Emulsifying Ability Index (EAI) (a) and Emulsifying Stability Index (ESI) (b) of SPI-green tea polyphenols conjugates (×) and SPI-black tea polyphenols conjugates (filled square) at several levels of tea polyphenols extract concentration. Different superscript letters show significant differences (p < 0.05) among concentrations. Values are the means of three replicates

Emulsifying Stability Index (ESI) of SPI-tea polyphenol conjugates is shown in Fig. 4b. Both SPI-black tea polyphenol conjugates and SPI-green tea polyphenol conjugates showed significantly higher ESI than that of underivatized SPI but there were no significant changes among the samples. SPI-green tea polyphenol 0.75% (w/w) showed the highest ESI value (61.98 ± 10.54 min) which was 59% higher than that of the underivatized SPI (39.08 ± 3.64 min), but it was still 41% lower than that of lecithin (104.94 ± 8.34 min). Thus, the conjugation with polyphenols increases emulsifying stability of SPI but it is still inferior to the stabilizing effect of lecithin, a commercial food emulsifier.

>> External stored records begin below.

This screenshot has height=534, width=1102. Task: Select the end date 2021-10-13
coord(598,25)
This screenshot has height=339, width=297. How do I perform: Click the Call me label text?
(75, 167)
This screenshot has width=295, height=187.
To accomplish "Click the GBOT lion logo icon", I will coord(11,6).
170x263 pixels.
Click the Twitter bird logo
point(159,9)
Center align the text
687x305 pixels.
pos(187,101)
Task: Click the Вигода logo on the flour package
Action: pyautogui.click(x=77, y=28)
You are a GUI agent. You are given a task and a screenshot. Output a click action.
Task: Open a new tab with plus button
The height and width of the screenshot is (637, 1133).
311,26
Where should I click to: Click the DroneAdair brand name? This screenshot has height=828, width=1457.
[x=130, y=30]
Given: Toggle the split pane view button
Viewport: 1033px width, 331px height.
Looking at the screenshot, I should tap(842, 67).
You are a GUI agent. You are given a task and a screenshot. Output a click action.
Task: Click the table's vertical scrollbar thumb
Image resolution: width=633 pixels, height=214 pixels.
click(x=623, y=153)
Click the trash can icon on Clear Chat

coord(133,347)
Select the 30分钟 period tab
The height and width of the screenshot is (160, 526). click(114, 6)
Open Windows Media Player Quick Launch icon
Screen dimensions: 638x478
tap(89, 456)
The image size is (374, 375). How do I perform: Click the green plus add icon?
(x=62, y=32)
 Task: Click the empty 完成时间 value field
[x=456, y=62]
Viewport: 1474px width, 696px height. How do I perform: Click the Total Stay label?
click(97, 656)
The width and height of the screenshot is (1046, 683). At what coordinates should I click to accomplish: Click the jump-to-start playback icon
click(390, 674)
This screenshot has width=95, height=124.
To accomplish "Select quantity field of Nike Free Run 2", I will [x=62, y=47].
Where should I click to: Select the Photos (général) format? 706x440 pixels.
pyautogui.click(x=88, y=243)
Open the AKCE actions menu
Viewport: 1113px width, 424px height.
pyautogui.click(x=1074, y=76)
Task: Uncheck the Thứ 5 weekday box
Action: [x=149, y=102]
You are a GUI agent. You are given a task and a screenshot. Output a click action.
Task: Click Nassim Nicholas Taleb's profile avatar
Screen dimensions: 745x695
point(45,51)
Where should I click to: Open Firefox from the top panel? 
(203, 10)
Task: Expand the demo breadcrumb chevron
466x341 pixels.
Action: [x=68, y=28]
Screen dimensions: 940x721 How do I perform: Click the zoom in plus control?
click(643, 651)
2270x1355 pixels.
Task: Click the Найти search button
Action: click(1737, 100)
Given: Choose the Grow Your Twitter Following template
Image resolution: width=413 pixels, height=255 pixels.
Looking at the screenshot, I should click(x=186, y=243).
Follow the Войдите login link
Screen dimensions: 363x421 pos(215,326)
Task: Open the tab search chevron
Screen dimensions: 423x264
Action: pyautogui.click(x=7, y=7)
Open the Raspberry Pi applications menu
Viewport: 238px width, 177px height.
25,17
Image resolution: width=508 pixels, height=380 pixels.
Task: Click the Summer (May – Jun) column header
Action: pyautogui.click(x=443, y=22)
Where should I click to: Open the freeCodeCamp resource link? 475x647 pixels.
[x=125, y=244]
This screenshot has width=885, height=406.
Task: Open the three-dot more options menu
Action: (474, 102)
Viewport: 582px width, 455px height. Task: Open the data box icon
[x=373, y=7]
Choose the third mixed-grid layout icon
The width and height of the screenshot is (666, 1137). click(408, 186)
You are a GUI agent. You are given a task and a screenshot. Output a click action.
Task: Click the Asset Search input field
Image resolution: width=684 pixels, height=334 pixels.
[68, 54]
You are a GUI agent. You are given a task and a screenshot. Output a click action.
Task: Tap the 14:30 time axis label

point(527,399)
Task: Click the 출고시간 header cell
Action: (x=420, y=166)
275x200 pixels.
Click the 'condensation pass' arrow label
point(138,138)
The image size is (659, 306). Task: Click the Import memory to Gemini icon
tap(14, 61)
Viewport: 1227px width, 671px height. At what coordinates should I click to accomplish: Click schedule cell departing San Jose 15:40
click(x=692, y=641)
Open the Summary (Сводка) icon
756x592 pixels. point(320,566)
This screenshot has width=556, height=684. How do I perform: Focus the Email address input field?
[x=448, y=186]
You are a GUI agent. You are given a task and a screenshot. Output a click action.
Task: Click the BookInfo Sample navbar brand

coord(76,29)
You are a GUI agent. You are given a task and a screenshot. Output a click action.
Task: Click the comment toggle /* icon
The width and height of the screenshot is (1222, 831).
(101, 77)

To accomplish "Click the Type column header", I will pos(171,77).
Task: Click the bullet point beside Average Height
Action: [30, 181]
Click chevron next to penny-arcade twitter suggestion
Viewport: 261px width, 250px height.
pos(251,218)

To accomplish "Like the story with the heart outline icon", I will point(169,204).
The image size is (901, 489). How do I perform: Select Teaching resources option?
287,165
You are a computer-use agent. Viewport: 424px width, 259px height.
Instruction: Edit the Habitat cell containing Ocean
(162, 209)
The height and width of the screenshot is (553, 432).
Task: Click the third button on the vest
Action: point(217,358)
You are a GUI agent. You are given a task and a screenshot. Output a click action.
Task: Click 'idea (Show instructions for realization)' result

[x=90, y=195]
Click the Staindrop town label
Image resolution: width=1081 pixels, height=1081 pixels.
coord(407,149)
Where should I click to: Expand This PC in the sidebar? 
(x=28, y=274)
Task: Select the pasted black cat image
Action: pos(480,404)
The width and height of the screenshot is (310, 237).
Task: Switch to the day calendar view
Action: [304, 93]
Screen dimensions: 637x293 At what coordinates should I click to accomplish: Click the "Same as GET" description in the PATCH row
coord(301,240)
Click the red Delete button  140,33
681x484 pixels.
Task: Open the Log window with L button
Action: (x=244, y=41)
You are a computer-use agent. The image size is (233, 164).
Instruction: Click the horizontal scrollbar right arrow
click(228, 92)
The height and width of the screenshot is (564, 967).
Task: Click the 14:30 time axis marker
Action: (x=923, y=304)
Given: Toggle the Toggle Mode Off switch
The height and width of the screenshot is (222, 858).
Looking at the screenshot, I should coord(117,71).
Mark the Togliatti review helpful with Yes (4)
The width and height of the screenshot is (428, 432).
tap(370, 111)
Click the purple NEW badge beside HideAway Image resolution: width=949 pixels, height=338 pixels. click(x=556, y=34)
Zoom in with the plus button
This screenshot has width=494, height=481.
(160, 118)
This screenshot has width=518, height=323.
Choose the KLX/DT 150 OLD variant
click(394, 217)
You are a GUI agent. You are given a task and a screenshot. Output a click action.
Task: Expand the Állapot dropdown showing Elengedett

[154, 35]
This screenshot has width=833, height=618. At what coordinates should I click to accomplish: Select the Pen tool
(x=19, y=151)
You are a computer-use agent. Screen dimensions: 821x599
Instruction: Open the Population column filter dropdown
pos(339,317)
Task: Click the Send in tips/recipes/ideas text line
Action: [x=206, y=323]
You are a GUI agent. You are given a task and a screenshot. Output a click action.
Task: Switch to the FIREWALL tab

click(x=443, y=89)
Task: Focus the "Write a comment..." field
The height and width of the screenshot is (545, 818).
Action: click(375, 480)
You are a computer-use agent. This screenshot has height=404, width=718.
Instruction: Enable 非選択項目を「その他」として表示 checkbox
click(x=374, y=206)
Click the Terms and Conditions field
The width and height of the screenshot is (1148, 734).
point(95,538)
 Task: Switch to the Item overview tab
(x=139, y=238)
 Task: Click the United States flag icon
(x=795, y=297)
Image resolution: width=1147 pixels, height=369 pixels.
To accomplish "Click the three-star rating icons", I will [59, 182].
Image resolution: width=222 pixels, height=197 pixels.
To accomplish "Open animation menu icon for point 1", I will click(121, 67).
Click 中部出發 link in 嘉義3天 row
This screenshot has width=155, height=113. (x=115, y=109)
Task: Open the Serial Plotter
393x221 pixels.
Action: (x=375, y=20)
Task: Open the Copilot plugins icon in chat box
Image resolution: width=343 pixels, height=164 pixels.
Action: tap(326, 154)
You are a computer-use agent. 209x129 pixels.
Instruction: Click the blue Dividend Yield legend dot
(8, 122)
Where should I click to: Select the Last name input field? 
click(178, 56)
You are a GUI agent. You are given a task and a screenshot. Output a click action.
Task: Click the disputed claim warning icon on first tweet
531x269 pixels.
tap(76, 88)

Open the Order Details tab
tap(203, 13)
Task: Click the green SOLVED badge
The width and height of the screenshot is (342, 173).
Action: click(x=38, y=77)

In order to better understand the behavior of SPI-tea polyphenol conjugates emulsion, we measured an important emulsion attribute, the surface charge of droplets in the emulsion (zeta potential). Zeta potential value of emulsions prepared with SPI-tea polyphenol conjugates are shown in Table 1. Emulsion with SPI-green tea polyphenol conjugates showed higher negative zeta potential values than underivatized SPI, whereas zeta potential value of SPI-black tea polyphenol conjugates shows no significant difference (p < 0.05) compared with the underivatized SPI. The value of zeta potential indicates degree of repulsion force between charged particles in the colloidal system, where higher negative or positive zeta potential value means stronger repulsion force between the droplets. As reported earlier, high zeta potential value in the range between − 41 and − 50 mV showed better emulsion stability (van Nieuwenhuyzen and Szuhaj 1998). The high negative zeta potential values in emulsion with SPI-green tea polyphenol conjugates (− 44.9 mV and − 41.0 mV) indicate that the droplets had strong repulsion forces. High repulsion forces prevent the droplets from flocculating or breaking, and finally resulting in a stable emulsion system. This result was in agreement with the high ESI value of SPI-green tea polyphenol conjugates (Fig. 4b).

Table 1.

Zeta potential and mean droplet size of SPI-tea polyphenols conjugates

Sample code Zeta potential (mV) Mean droplet size (nm) Polydispersity Index
Underivatized SPI − 34.15 ± 2.16c 1155.83 ± 37.12c 0.44 ± 0.02c
SPI-GT 0.10% w/w − 44.93 ± 1.29a 1416.13 ± 54.19d 0.47 ± 0.01c
SPI-GT 0.75% w/w − 41.02 ± 1.89b 495.77 ± 80.37a 0.27 ± 0.09a
SPI-BT 0.10% w/w − 36.19 ± 3.86c 736.87 ± 158.73b 0.30 ± 0.07b
SPI-BT 1.00% w/w − 34.34 ± 0.73c 775.43 ± 239.26b 0.32 ± 0.11b

Different superscript letters in a column show significant differences (p < 0.05) among the samples. Values are the means of three replicates

Other factors that contribute to the emulsion stability were mean droplets size of emulsion and polydispersity index (PdI) of emulsion. The mean droplets size defines a diameter of emulsion particles size, while PdI of emulsion defines degree of droplets size distribution in the dispersion system.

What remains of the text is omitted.